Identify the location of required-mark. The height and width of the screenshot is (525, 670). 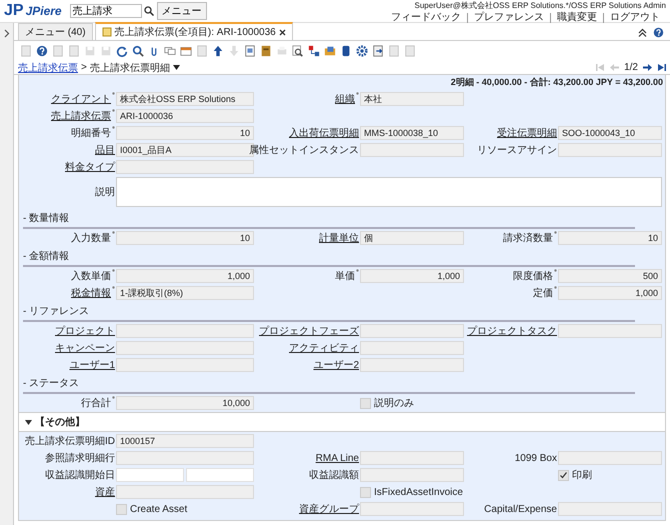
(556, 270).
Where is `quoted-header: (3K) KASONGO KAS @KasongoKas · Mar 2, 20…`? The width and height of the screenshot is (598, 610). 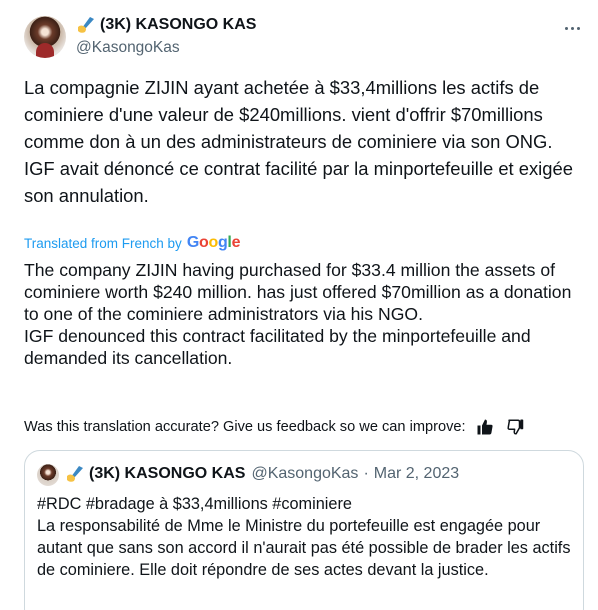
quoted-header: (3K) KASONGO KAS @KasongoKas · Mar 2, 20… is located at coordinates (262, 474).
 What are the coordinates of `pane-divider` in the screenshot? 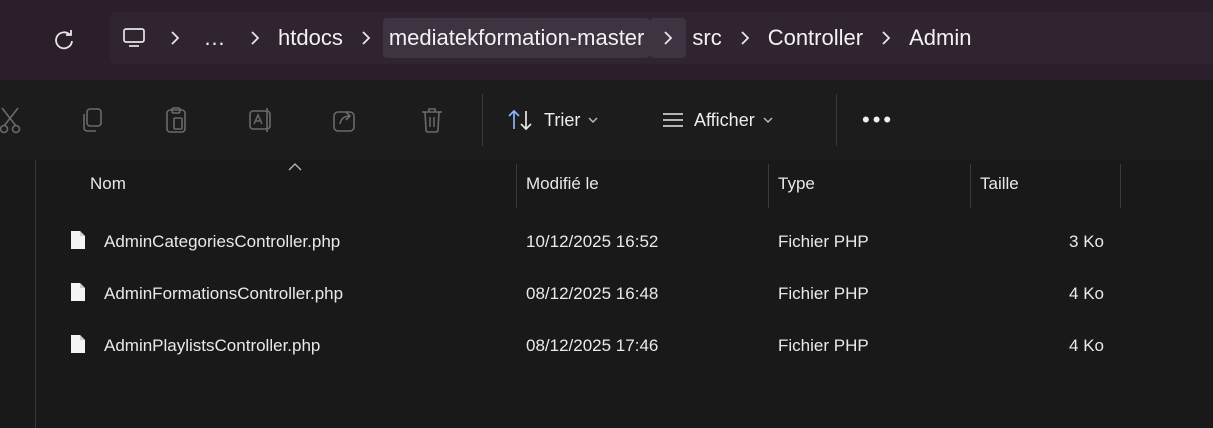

+ + +

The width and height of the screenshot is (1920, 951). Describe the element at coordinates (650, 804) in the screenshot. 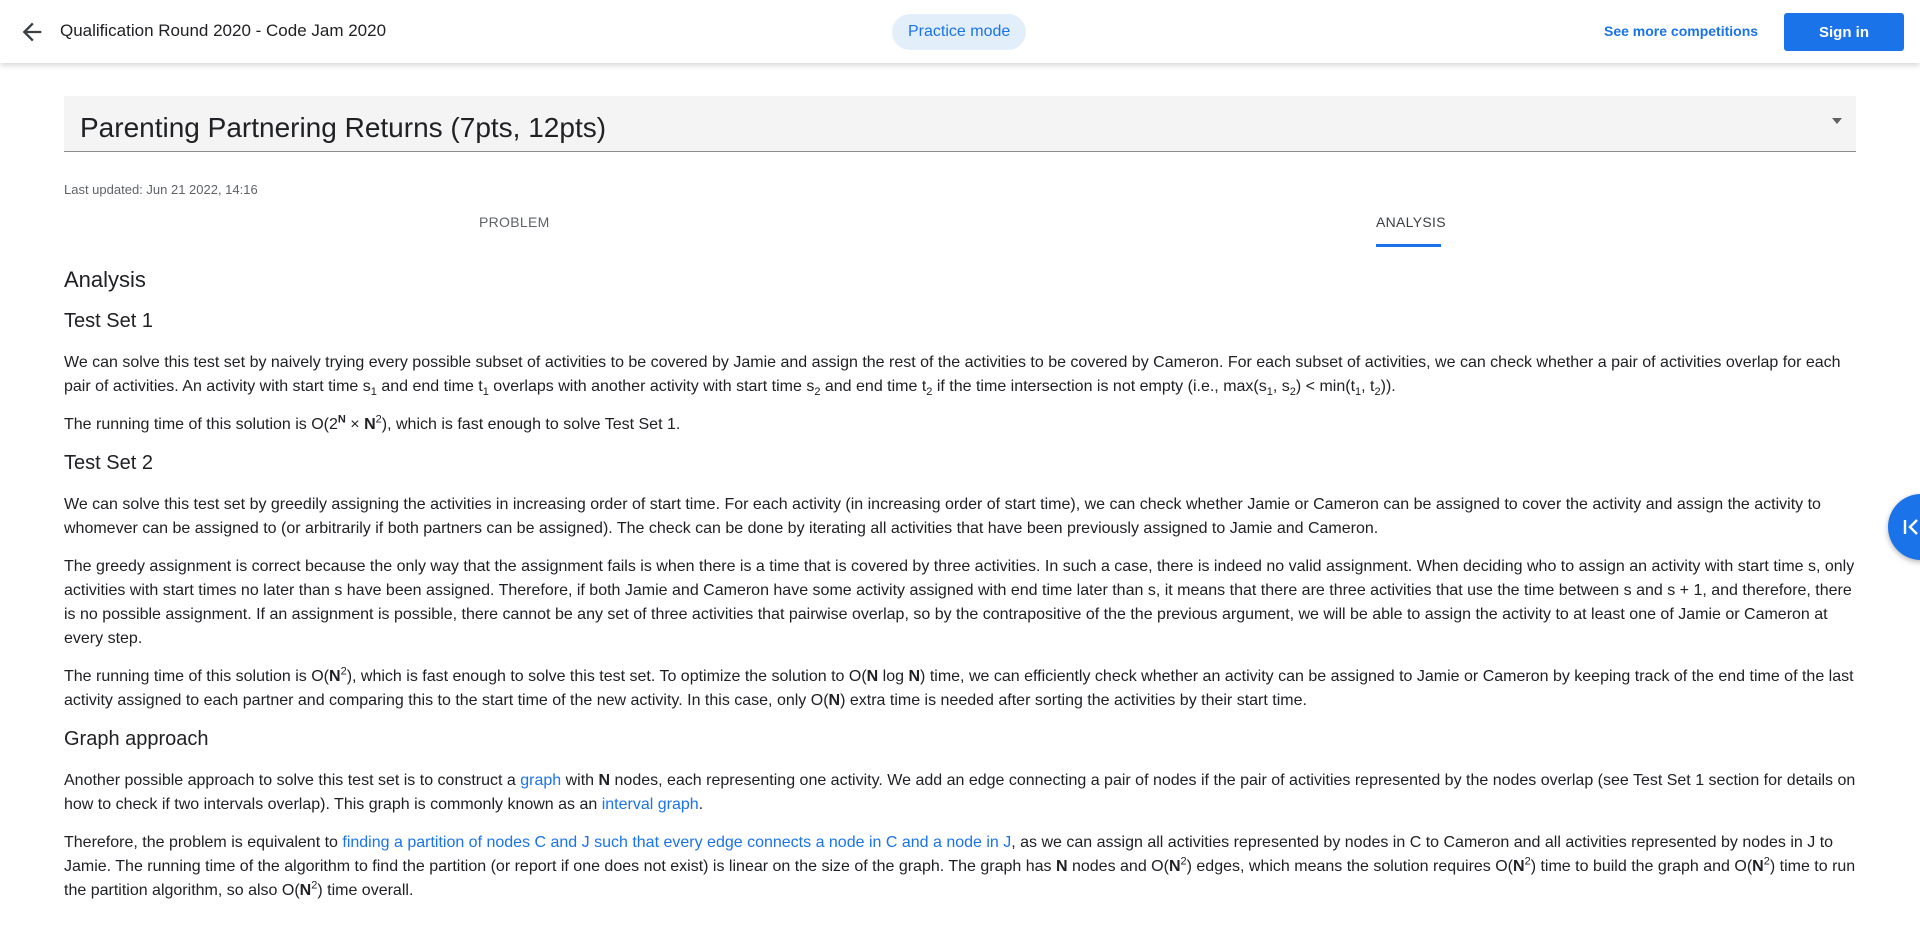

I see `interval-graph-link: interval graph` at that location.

+ + +

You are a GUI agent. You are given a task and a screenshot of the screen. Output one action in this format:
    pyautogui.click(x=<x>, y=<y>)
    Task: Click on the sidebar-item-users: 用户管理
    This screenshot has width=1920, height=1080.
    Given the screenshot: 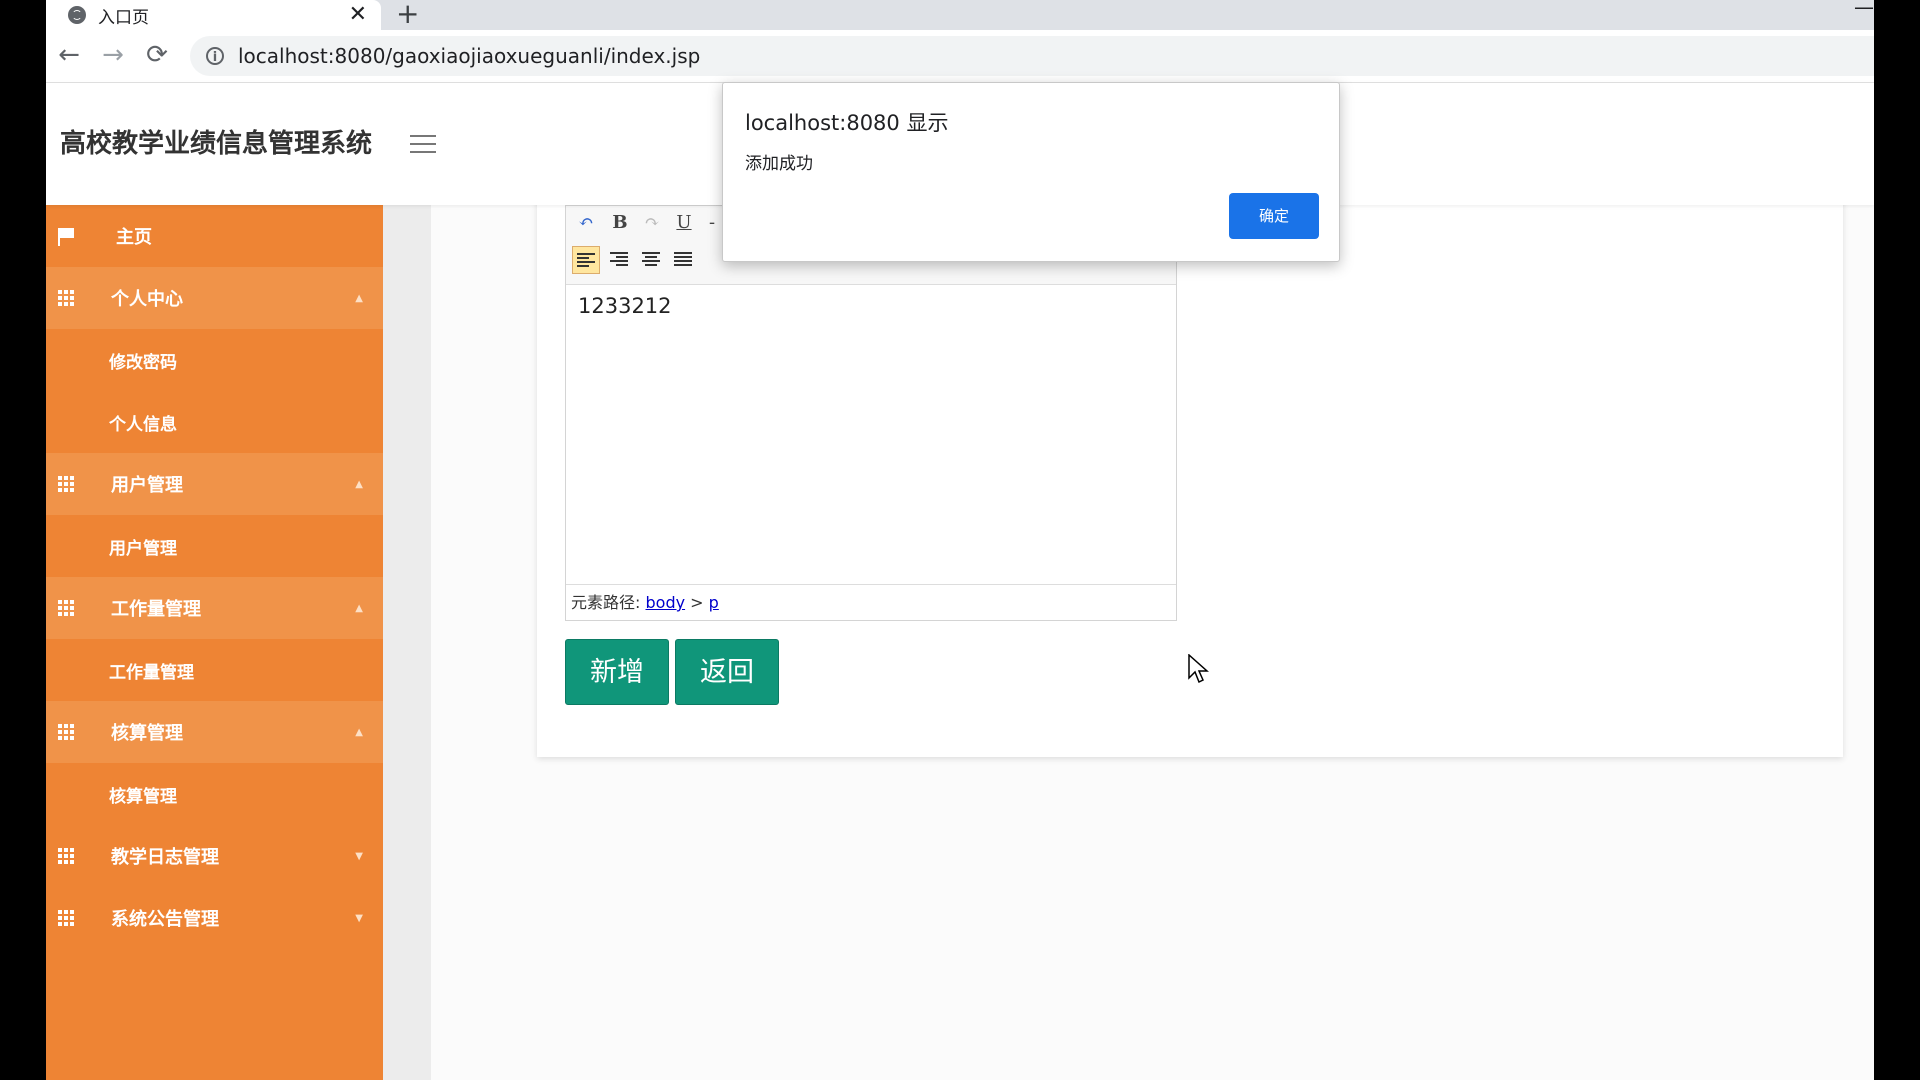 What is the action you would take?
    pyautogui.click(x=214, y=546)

+ + +

> TASK: Print the rows starting at the line containing "Identify the location" and ending at the line containing "What are the", word for word, leaving out the pictures.

> TASK SOLUTION:
Identify the location of required-mark. The height and width of the screenshot is (525, 670). 
(556, 270).
Where is `quoted-header: (3K) KASONGO KAS @KasongoKas · Mar 2, 20…`? The width and height of the screenshot is (598, 610). 
quoted-header: (3K) KASONGO KAS @KasongoKas · Mar 2, 20… is located at coordinates (262, 474).
 What are the coordinates of `pane-divider` in the screenshot? 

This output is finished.